*Task description:* Every line of the entries below that includes "computer" belongs in the answer, copied as written.

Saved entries

● ● ● ●

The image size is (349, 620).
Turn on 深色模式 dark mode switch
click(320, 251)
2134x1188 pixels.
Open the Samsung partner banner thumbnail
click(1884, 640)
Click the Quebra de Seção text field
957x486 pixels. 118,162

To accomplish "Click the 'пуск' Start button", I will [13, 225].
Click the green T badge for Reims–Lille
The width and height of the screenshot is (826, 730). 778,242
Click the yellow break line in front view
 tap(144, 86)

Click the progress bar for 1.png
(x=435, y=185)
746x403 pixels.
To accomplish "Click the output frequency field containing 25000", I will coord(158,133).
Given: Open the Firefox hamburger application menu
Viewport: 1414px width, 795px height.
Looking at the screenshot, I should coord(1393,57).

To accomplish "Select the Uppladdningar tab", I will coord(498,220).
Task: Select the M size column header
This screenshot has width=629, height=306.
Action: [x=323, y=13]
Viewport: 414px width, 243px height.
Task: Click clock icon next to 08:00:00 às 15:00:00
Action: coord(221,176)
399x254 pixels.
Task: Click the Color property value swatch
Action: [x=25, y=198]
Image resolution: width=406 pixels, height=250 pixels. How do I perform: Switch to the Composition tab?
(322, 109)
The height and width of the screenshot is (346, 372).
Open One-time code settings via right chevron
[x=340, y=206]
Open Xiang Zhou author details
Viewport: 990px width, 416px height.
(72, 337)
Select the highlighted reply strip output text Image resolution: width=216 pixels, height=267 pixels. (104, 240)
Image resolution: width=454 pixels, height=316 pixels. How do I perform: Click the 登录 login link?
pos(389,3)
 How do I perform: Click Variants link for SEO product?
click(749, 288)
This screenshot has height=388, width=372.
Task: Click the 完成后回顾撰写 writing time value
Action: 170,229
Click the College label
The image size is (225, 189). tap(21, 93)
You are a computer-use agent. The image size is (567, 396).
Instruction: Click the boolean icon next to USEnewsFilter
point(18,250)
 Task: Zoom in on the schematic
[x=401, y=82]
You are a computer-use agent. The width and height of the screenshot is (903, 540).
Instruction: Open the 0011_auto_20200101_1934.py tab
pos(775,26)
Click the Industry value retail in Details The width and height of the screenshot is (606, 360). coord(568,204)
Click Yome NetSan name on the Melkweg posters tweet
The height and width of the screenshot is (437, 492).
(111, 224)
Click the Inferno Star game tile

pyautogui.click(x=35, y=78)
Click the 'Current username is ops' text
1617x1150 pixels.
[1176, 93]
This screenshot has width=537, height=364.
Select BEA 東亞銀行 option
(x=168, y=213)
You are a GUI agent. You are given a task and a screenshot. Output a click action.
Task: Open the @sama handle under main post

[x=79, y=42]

● ● ● ●

*Solution to this problem:*
You are a computer-use agent. The image size is (567, 396).
You are a computer-use agent. The width and height of the screenshot is (903, 540).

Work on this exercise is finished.